WELLFLEET — Justin Post finished his last day as Wellfleet’s building inspector on Friday, Aug. 28.
He will take over as Eastham’s building inspector on Sept. 15 after three years working in the same job in Wellfleet.
Hired in 2017, Post was Chatham’s building commissioner for four years before that.
Turnover among town building inspectors is prevalent on the Cape, according to Russell Braun, who served as the building commissioner in Provincetown from 2007 to 2014 and as building inspector for Truro from 2014 to 2018.
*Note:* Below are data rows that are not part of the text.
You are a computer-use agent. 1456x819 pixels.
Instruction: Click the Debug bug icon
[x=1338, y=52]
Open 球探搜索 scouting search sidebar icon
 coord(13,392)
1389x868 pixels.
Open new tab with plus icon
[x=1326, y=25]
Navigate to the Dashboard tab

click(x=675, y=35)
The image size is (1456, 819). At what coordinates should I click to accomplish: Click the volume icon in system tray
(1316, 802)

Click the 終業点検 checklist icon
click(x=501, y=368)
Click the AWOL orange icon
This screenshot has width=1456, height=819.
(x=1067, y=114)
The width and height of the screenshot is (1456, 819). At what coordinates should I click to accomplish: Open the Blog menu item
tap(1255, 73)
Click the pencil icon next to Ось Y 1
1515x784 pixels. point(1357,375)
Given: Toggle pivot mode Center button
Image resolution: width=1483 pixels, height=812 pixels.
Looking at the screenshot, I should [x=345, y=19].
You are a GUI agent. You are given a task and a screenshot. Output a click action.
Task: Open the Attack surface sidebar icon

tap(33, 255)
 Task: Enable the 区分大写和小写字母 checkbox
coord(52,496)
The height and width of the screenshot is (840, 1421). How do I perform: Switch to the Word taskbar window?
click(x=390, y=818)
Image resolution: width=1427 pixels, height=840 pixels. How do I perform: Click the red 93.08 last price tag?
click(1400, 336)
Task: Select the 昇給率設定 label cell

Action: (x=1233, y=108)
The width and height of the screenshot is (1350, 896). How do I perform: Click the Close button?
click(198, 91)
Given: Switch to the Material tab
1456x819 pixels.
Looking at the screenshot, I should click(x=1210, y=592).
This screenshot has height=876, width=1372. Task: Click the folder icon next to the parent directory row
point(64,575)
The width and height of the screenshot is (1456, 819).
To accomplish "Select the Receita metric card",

“The building officials are typically not a real popular thing,” he said. “We are enforcers. Even though we try to help people out, typically we are viewed as people you don’t want to deal with. Any town employee that has to deal with regulations or town managers or whatever, they can only last a certain amount of time.”
Building inspectors are in charge of keeping track of all construction projects in town, including building permits, coordination with other town departments, and building code enforcement.
Eastham offered Post the job about a month ago, following the June retirement of Tom Wingard, who had held the position since 2013, according to Eastham Town Administrator Jacqui Beebe.
Wingard was previously the Truro building inspector for 10 years.
Post refused to speak to the Independent about his move.
Wellfleet home owner Clyde Rousseau has spoken to Post about the job over the past year. The two have worked together on Rousseau’s home renovations, and he said a higher salary was a significant part of Post’s decision.
“[Post] said Eastham was paying more money, and that they gave him a vehicle to use for his inspections,” Rousseau said.
Post was making about $79,000 a year in Wellfleet, based on the town’s annual report. He will be making about $85,000 in Eastham, according to Beebe. His salary in Chatham was about $77,000, according to the Cape Cod Chronicle.
Braun spoke to how money plays into the position’s frequent turnover. The building inspector position is not one that pays a lot, he explained, adding, “Cape Cod is not a cheap place to live.” What happens, he said, is that when one person leaves a position, “all of a sudden a game of musical chairs starts.”
Wellfleet Town Manager Maria Broadbent said the town will post the now vacant position by the end of the week and start fielding candidates.
Rousseau, though, is not a fan of the revolving door for building inspectors.
“It seems like there are a number of officials moving from one city to the next, so it just seems unethical in a way,” he said. “Post has institutional knowledge that is walking out the door with him. He has established relationships. He has projects that he is in the middle of.
“Eastham is lucky that they are getting him, but Wellfleet is losing out,” said Rousseau. “It’s too bad that they would let him walk.”